As India moves forward with its multibillion-dollar renewable energy initiative, a Singapore-based business is keenly examining the possibility of producing wind energy in deep seas off Gujarat and Tamil Nadu. Strong winds over deep waters off Gujarat and Tamil Nadu, according to Anil Bhatia, Vice President for Renewable and Hybrid Energy at HBA, are best suited for erecting larger wind turbines, ranging in size from 12 MW to 18 MW, and provide renewable energy 24 hours a day at a competitive price.
As the New Delhi government recently announced a tender for a block of 4,000 MW wind energy development, he stated, “We are actively watching possible projects.” Green ammonia and hydrogen production are competitive and viable thanks to the consistent energy generation from such offshore farms. He said that electricity at the Rs 8–12 per kWh range is feasible.
Bhatia believes that installing offshore facilities for the production of green ammonia will significantly reduce costs, particularly those associated with the cable needed to bring green energy ashore.
He compares the offshore management of hydrogen-ammonia production and exports to how the offshore oil and gas industry has been managing hydrocarbon production and shipments around platforms in deep water fields for many years. On the margins of the Offshore South East Asia (OSEA) conference, which took place from November 15–17, Bhatia stated, “We have the experience of managing such tough projects.
In several of the major wind energy generating regions, particularly Europe, 12 MW turbines are already in operation. Global industrial companies are developing and are slated to create 15 MW and 18 MW wind turbines. Bhatia is confident that he can put up wind farms ranging in size from 12 MW to 18 MW off the coasts of Gujarat and Tamil Nadu.
HBA has the benefit of managing such operations in extreme wind conditions thanks to its expertise in erecting platforms and jackets of drilling rigs for the petroleum sector, he added. According to him, if solar and wind energy production are combined, India could be among the first few nations to fully reduce its carbon footprint and even export green energy.
According to Bhatia, the most cost-effective green ammonia for India and export markets can be produced by combining larger wind turbines and ammonia ships. He said that India now relies on imported blue ammonia, which is made from petroleum, to meet its rising need for fertilizer. Nevertheless, he said, “What we see out there in the deep waters is offshore production of green ammonia from nitrogen and hydrogen, which can subsequently be extensively utilized as a fuel in ships, augmenting coal in power plants to lower the total carbon footprint.”

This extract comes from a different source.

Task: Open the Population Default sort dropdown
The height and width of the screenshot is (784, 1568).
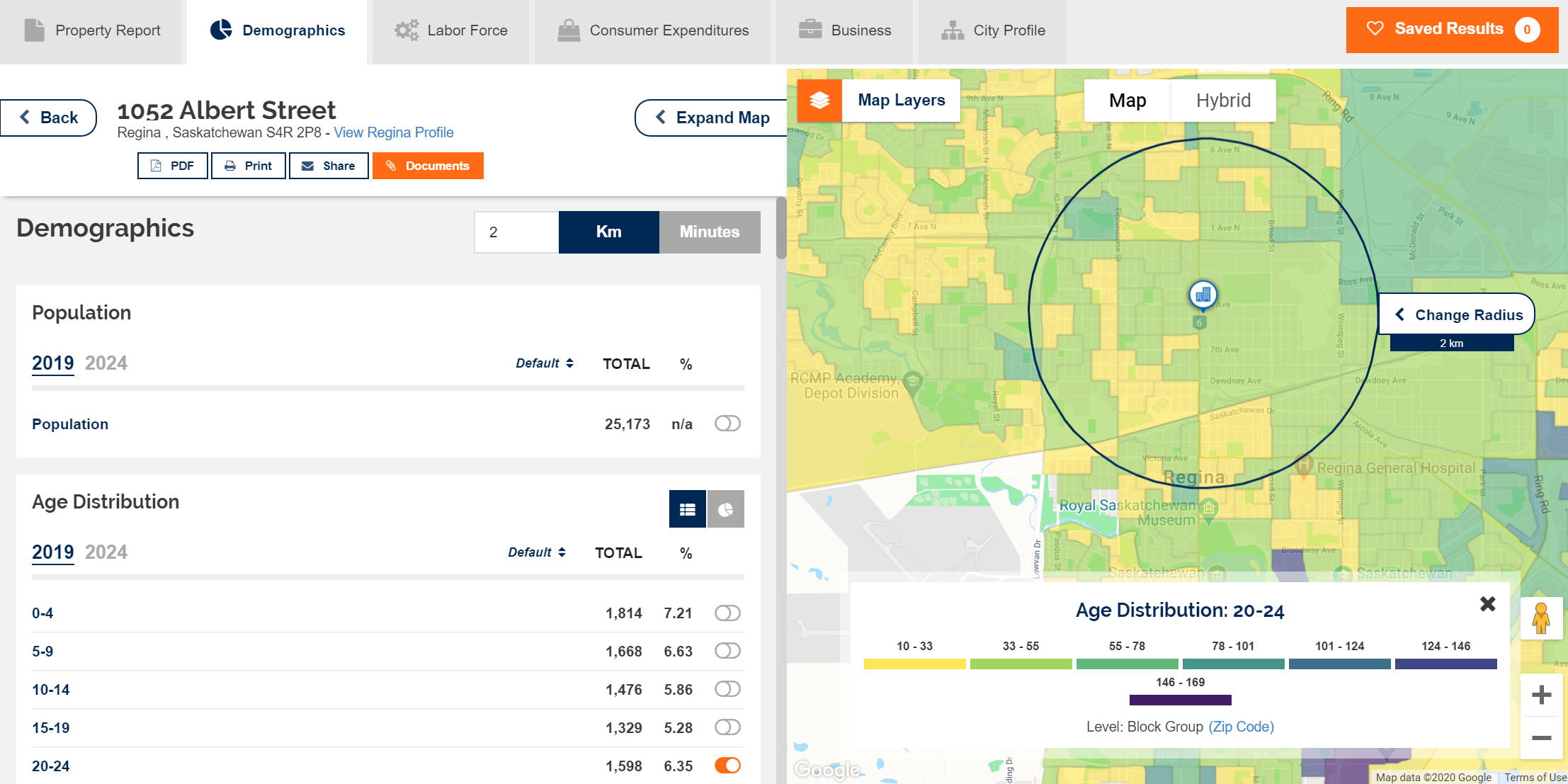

With modern ships being constructed to run on hybrid fuel, the global shipping industry has set “green objectives,” and the automotive sector has started developing electric cars and other fuels fueled by renewable energy as the globe decarbonizes. He said, “These are some of the significant changes occurring internationally at a rapid rate.”
Ammonia as a coal substitute has previously been tested in power plants by the Japanese. Hassan Basma, a seasoned professional in the energy sector who launched HBA in 2015, claims that Japan intends to purchase three million tonnes of ammonia annually beginning in 2026.
According to Bhatia, HBA has developed its concepts into projects as pressure from the COP27, environmentalists, and governments pressing toward their Net Zero targets has increased. He also noted that several blocks have been set up for offshore deep-water wind energy complexes in the Southeast Asian region.
Given the insatiable ammonia demand, particularly from fertilizer manufacturers, Bhatia, a Mumbai native, said, “We plan to export green ammonia from these projects, with India being one of the most attractive markets.” Bhatia believes there will be a paradigm shift in energy use as a result of the strong support for the environment shown by world leaders.
HBA Plans To Invest In Tamil Nadu and Offshore Gujarat
The potential for producing wind energy in Gujarat and Tamil Nadu is being carefully examined by HBA, a Singapore-based business that specializes in renewable and hybrid energy. This coincides with India’s efforts to advance its multibillion-dollar renewable energy initiative. Larger wind turbines, ranging in size from 12 MW to 18 MW, may be installed in the deep oceans of Gujarat and Tamil Nadu and can provide renewable energy 24 hours a day at a reasonable cost. In Europe, these systems are already in use.
Due to the reliable energy output from such offshore farms, green ammonia and hydrogen production are competitive and financially viable. It is conceivable to buy electricity in the Rs 8–12 per kWh range. There is a great deal of potential for cost savings when setting up offshore facilities to produce green ammonia, especially when it comes to the cables required to transport the green energy ashore. Due to its prior experience constructing jackets and platforms for the petroleum industry, HBA has an advantage in managing strong wind projects.
India currently imports blue ammonia, a petroleum-based fertiliser, to meet its demands. Nitrogen and hydrogen may be used to create green ammonia in India, which is widely used in ships. The maritime industry has already established “green targets,” with newer ships being built to run on a hybrid fuel, while the automotive industry has started creating electric cars and other fuels fueled by renewable energy as the world decarbonizes. These are only a few of the big global changes that are developing swiftly.